In my tensorboard plots, every time a worker is blacklisted, the timesteps_total value gets reset and I get these zig zag plots against number of training steps. Here is the step-based TB plot for num_healthy_workers:
image

Plotting training against wall clock time, however, gives me linear plots. Do you happen to know what might cause timesteps_total to reset back every time num_healthy_workers decreases?

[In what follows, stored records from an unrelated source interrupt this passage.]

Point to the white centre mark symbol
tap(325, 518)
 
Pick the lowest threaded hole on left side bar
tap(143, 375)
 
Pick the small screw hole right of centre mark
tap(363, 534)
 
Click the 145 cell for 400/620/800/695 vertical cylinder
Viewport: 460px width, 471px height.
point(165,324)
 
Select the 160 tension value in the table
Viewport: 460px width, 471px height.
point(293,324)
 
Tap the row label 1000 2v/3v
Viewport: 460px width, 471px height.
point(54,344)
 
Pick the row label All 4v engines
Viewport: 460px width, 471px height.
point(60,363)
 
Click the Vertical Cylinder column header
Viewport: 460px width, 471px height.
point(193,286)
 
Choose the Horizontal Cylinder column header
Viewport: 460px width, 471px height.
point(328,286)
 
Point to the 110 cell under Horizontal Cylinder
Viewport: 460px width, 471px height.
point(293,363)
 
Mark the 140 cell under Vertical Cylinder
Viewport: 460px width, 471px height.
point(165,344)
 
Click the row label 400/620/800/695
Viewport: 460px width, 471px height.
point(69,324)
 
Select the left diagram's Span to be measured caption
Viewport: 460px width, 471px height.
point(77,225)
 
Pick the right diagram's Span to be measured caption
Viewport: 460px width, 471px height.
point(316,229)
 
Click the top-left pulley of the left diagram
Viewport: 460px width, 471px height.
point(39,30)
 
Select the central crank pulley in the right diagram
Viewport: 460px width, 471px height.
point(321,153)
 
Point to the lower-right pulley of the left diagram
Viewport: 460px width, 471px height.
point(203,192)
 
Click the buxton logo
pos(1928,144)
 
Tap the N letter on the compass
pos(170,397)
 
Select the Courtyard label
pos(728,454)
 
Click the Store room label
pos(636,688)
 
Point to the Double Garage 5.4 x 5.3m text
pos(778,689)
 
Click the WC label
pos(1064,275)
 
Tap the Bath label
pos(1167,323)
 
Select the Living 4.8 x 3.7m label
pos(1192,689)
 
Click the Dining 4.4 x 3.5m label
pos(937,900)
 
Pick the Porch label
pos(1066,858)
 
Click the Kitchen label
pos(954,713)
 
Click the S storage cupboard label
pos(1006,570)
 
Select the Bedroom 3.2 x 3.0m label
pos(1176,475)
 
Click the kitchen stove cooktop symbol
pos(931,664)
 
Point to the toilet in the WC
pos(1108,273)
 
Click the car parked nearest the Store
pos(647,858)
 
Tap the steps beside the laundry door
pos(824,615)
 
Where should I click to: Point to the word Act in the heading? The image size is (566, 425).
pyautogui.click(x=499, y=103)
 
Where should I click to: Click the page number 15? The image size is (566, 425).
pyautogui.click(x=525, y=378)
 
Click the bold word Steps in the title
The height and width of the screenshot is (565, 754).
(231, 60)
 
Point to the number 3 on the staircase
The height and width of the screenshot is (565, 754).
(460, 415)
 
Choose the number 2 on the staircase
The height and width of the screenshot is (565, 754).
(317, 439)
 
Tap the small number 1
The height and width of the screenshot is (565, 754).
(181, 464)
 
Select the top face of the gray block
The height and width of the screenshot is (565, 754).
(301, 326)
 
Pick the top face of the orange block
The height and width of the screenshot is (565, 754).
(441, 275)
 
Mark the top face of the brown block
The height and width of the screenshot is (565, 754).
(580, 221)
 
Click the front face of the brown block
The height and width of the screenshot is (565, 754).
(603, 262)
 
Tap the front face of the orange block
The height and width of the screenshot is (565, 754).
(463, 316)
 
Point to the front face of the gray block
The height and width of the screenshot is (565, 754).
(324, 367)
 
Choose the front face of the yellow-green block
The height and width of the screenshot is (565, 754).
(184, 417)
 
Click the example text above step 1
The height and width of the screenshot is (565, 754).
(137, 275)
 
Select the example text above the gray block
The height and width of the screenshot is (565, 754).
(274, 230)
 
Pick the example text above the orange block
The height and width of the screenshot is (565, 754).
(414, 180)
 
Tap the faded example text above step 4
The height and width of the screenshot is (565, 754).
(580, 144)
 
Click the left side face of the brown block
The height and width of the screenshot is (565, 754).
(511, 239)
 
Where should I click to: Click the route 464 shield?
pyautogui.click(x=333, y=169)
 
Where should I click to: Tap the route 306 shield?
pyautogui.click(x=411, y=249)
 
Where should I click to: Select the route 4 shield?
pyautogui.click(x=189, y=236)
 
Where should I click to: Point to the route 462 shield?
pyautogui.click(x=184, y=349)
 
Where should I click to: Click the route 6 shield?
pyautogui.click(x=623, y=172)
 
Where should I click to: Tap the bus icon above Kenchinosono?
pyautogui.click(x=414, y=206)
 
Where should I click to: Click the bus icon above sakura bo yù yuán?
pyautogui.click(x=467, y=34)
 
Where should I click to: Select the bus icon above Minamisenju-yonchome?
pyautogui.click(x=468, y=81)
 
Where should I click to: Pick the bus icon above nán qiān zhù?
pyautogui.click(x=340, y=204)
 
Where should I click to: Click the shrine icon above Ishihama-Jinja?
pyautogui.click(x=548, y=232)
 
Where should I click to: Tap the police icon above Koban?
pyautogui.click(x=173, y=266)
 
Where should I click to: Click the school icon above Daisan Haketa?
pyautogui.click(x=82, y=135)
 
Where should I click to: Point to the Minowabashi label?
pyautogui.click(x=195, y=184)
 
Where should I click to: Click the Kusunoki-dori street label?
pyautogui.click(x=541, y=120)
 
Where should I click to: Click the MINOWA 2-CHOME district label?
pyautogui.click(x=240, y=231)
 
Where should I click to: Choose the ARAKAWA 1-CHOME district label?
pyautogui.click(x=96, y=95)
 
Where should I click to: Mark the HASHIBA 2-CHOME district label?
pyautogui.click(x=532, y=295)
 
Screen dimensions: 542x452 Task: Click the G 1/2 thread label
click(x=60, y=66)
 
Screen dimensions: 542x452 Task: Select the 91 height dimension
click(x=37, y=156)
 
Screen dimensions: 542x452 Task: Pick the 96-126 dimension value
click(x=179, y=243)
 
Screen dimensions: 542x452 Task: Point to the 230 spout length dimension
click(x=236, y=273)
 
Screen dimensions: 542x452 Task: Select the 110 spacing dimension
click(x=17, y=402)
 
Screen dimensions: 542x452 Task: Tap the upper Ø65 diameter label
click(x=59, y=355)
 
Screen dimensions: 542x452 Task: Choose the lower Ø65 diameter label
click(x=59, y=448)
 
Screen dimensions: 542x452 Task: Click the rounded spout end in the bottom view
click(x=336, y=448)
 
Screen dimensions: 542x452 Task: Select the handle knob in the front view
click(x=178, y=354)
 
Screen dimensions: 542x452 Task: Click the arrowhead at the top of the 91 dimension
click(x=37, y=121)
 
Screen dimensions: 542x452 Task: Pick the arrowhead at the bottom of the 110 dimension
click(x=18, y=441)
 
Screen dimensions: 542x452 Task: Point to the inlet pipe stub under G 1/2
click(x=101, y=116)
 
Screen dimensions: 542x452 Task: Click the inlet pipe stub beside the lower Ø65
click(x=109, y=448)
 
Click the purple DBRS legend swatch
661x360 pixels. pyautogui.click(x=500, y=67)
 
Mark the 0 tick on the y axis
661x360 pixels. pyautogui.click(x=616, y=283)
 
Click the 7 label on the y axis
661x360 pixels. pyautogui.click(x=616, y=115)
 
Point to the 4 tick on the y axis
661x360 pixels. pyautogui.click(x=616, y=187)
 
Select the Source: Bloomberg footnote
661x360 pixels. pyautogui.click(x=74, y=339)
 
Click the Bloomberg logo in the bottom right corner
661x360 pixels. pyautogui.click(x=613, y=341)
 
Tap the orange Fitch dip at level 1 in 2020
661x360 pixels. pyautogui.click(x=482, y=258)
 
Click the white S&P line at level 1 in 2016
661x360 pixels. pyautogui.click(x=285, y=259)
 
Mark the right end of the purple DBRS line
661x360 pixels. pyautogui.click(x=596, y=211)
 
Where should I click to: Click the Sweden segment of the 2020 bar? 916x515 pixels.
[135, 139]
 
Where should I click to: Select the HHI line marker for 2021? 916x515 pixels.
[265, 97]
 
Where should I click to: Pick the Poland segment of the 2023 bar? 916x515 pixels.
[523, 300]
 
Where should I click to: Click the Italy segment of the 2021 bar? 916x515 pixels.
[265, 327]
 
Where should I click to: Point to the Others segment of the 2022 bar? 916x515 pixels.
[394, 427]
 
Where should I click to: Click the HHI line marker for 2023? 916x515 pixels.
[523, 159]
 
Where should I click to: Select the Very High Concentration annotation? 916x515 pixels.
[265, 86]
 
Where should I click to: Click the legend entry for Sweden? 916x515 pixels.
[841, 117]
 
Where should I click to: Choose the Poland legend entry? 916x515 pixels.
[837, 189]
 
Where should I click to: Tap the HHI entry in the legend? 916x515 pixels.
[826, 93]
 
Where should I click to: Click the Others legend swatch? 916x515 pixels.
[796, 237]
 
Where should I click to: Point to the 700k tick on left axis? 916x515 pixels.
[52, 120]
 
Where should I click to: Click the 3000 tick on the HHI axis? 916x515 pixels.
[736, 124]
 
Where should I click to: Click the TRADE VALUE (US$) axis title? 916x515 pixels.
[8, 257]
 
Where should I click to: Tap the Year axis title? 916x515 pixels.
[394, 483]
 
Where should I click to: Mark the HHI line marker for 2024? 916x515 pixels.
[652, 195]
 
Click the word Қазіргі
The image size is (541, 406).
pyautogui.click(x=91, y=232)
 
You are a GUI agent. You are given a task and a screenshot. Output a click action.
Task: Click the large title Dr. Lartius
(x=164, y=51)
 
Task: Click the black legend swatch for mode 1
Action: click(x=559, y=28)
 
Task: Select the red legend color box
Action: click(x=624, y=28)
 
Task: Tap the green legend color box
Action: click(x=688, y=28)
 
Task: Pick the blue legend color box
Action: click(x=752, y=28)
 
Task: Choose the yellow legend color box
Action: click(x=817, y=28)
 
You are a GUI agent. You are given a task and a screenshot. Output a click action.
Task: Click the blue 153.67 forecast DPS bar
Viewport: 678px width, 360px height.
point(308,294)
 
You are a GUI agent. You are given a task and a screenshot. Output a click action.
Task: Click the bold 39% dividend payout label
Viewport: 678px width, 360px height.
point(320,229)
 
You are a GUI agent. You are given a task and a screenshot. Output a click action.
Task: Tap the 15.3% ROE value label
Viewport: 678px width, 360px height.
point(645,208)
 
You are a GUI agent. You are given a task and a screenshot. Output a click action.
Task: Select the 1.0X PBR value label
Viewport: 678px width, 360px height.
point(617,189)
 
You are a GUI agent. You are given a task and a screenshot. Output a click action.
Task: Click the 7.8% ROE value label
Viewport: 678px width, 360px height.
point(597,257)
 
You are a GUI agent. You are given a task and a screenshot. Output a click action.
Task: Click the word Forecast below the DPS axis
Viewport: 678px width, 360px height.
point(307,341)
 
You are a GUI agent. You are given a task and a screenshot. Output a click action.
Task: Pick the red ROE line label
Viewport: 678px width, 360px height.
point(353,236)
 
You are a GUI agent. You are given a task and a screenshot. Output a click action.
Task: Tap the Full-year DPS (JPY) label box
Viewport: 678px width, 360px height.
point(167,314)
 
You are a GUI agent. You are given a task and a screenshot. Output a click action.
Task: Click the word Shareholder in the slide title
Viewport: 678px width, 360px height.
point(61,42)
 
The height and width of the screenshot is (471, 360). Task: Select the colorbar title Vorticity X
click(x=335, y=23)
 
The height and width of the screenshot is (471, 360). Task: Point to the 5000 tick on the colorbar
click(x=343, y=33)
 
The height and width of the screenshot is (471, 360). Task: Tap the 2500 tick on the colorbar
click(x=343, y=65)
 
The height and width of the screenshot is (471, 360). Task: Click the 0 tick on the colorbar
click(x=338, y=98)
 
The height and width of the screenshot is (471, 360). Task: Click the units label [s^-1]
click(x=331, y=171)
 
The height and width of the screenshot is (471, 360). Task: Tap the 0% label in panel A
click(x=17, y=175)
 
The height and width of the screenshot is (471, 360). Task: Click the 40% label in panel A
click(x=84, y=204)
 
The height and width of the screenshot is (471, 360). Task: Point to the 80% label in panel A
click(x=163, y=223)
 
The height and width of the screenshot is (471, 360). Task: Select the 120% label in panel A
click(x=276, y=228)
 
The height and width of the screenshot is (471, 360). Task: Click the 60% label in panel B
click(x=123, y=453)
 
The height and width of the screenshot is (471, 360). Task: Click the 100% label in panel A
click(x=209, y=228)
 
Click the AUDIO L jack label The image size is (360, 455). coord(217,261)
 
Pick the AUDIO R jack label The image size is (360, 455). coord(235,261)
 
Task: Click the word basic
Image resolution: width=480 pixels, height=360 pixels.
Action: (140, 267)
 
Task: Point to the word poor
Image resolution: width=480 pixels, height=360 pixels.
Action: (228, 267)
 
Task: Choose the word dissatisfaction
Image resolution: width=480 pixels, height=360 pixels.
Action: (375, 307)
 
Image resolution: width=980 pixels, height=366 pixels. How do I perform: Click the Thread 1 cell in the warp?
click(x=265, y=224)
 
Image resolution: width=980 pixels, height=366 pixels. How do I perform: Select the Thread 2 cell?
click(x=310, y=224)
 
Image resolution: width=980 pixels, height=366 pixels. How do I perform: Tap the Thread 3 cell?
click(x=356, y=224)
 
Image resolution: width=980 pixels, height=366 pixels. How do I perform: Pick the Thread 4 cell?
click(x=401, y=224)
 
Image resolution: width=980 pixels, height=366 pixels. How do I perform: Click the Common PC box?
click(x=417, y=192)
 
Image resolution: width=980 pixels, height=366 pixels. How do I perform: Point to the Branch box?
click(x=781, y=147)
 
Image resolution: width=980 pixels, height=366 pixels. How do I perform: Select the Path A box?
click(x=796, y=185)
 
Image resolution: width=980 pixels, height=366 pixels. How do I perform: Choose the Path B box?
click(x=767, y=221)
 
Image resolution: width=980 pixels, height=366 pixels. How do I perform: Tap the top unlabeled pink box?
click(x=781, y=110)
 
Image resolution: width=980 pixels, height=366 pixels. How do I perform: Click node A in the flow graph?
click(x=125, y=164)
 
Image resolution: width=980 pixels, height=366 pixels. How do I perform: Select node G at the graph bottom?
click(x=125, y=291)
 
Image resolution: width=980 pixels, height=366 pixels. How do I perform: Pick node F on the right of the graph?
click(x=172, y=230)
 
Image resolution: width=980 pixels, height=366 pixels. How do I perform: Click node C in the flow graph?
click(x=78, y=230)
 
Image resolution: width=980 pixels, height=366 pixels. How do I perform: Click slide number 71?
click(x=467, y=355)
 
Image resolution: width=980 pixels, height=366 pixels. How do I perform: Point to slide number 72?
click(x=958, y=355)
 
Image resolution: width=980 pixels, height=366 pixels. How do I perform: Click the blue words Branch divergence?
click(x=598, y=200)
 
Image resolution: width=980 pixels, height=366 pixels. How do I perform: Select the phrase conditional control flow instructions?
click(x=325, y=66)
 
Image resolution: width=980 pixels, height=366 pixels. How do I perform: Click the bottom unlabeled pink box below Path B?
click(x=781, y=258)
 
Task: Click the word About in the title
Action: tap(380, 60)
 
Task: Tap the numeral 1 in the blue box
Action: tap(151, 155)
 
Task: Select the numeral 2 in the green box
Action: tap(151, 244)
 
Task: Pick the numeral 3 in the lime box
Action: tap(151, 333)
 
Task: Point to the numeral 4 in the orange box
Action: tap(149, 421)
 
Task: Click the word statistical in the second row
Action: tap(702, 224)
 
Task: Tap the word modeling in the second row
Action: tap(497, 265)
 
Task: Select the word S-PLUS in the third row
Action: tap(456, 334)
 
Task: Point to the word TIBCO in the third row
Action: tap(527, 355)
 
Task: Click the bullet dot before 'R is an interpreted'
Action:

Below I attached a list of how the timesteps_total gets reset between training iterations:
Training iteration: 1, Timesteps total: 12000
Training iteration: 2, Timesteps total: 24000
Training iteration: 3, Timesteps total: 36000
Training iteration: 4, Timesteps total: 48000
Training iteration: 5, Timesteps total: 60000
Training iteration: 6, Timesteps total: 72000
Training iteration: 7, Timesteps total: 84000
Training iteration: 8, Timesteps total: 96000
Training iteration: 9, Timesteps total: 108000
Training iteration: 10, Timesteps total: 120000
Training iteration: 11, Timesteps total: 11600

Training iteration: 12, Timesteps total: 23200
Training iteration: 13, Timesteps total: 34800
Training iteration: 14, Timesteps total: 46400
Training iteration: 15, Timesteps total: 11400
Training iteration: 16, Timesteps total: 22800
Training iteration: 17, Timesteps total: 34200
Training iteration: 18, Timesteps total: 45600
Training iteration: 19, Timesteps total: 57000
Training iteration: 20, Timesteps total: 68400
Training iteration: 21, Timesteps total: 11200

Training iteration: 22, Timesteps total: 22400
Training iteration: 23, Timesteps total: 33600
Training iteration: 24, Timesteps total: 44800
Training iteration: 25, Timesteps total: 56000
Training iteration: 26, Timesteps total: 67200
Training iteration: 27, Timesteps total: 78400

Many thanks!

Hey Raluca, thanks for posting this. I’m thinking it’s simply tune that resets the timesteps to 0 once it has to restart failed workers. Could you ask this as a Ray tune question?
My thinking is that tune should use the last timestep reached whenever it recreates a failed worker from some checkpoint (and I do remember that it does that correctly, but this could be a different issue here).